#### [WHAT TO DO]
In this exercise, write out the data word for word and leave every image out.

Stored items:

________________

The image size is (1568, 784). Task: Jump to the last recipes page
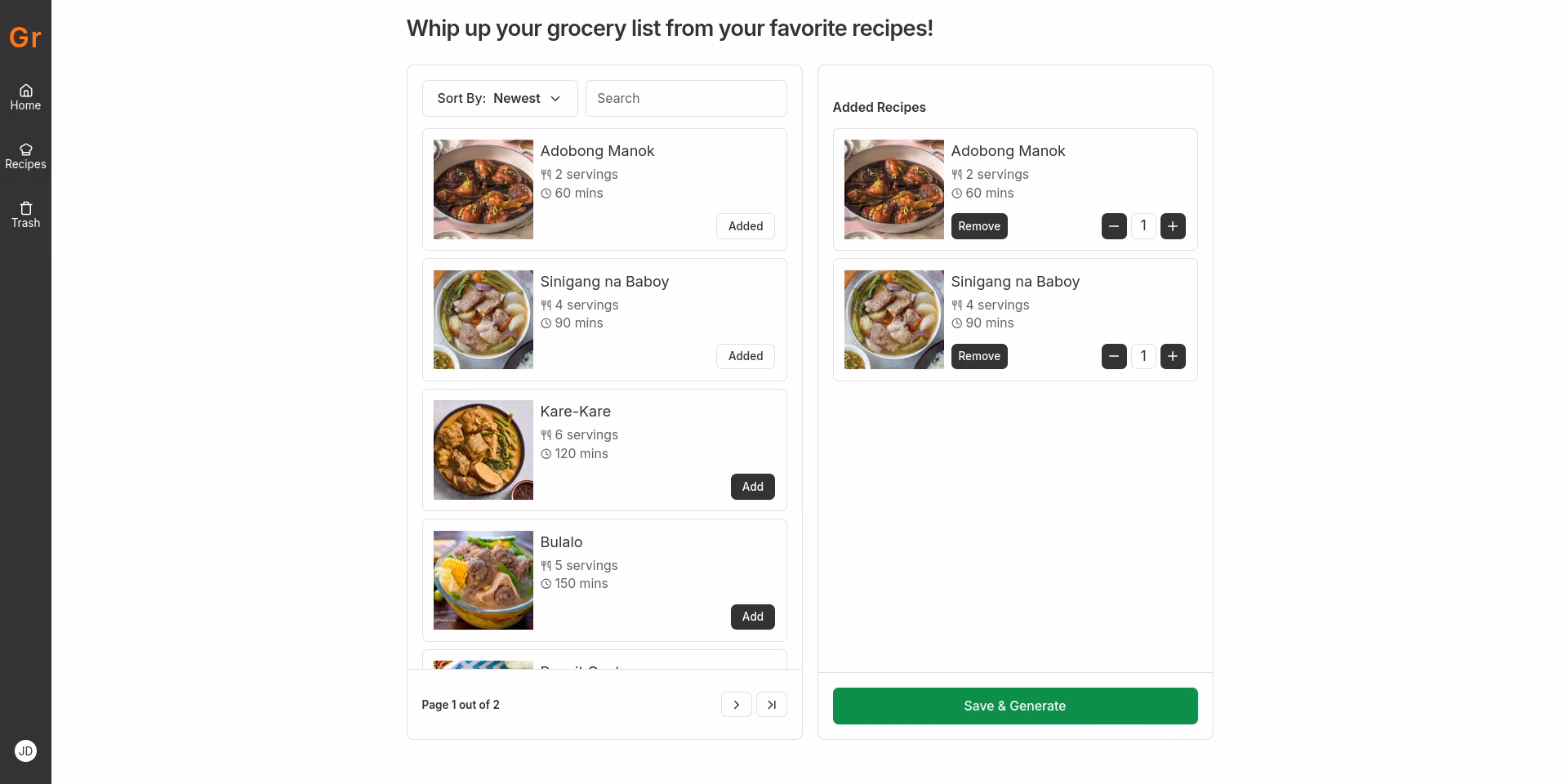click(x=771, y=705)
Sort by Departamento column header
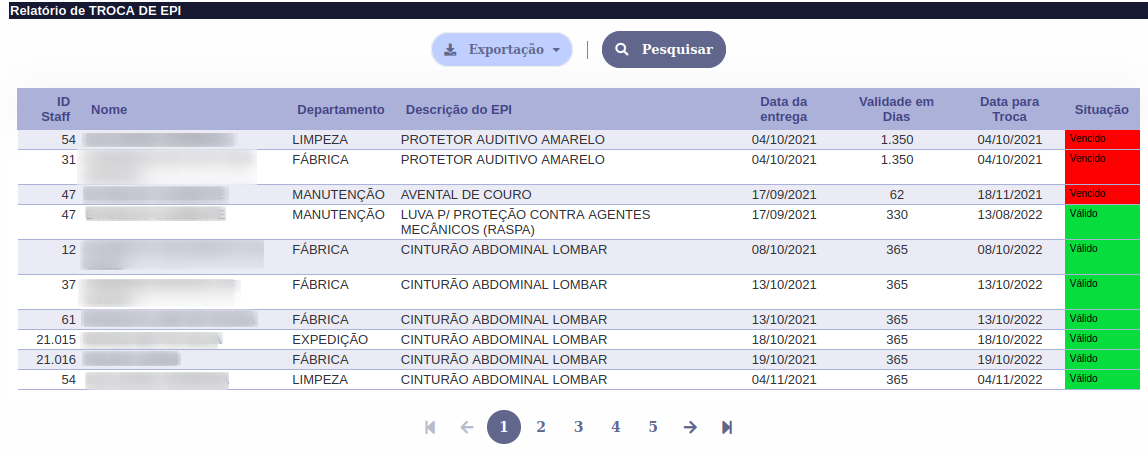This screenshot has width=1148, height=450. [x=340, y=110]
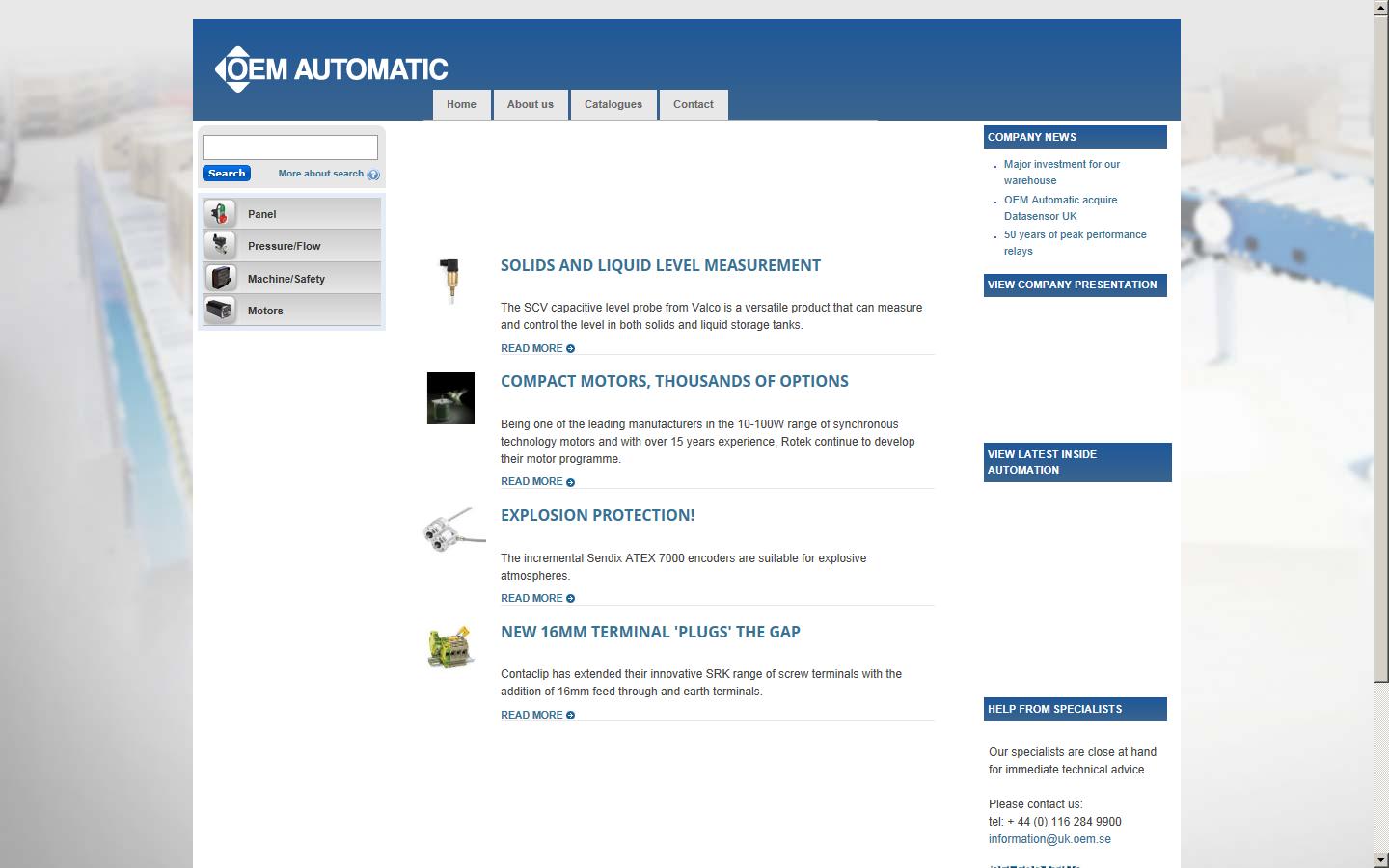Image resolution: width=1389 pixels, height=868 pixels.
Task: Open the compact motors thumbnail image
Action: pyautogui.click(x=450, y=398)
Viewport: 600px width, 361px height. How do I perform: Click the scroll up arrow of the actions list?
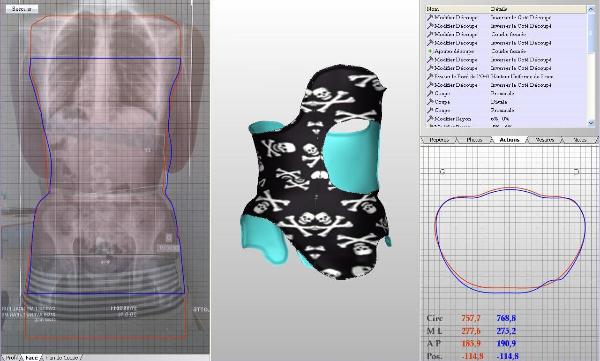point(591,8)
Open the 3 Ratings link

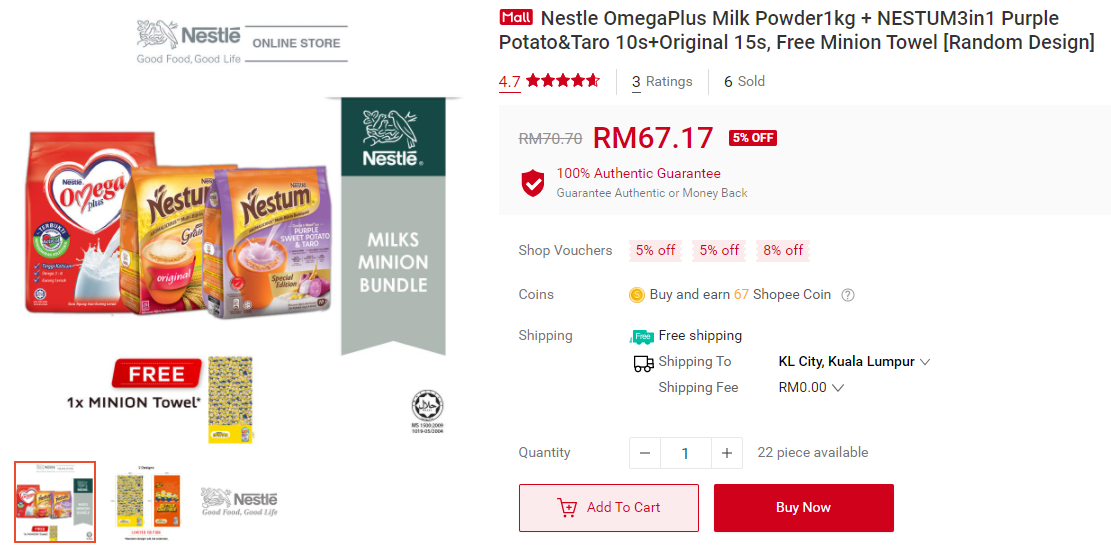pos(662,81)
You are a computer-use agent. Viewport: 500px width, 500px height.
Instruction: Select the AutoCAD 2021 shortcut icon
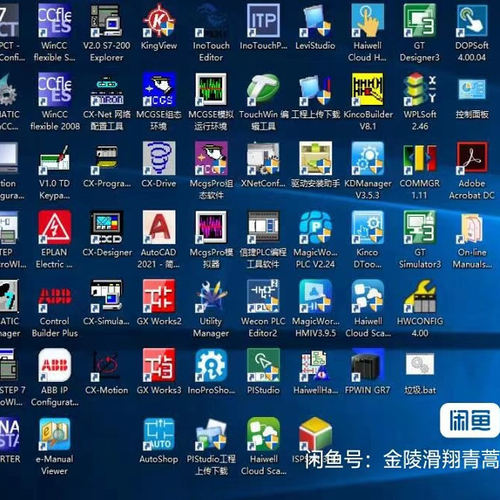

________________

#### [REPLY TO THE EXERCISE]
The image size is (1568, 784). Task: Jump to the last recipes page
click(x=771, y=705)
Sort by Departamento column header
This screenshot has width=1148, height=450. [x=340, y=110]
Image resolution: width=1389 pixels, height=868 pixels.
Task: Open the compact motors thumbnail image
Action: pyautogui.click(x=450, y=398)
Viewport: 600px width, 361px height. How do I perform: Click the scroll up arrow of the actions list?
point(591,8)
Open the 3 Ratings link

pos(662,81)
You are a computer-use agent. Viewport: 500px width, 500px height.
Instruction: Select the AutoCAD 2021 shortcut icon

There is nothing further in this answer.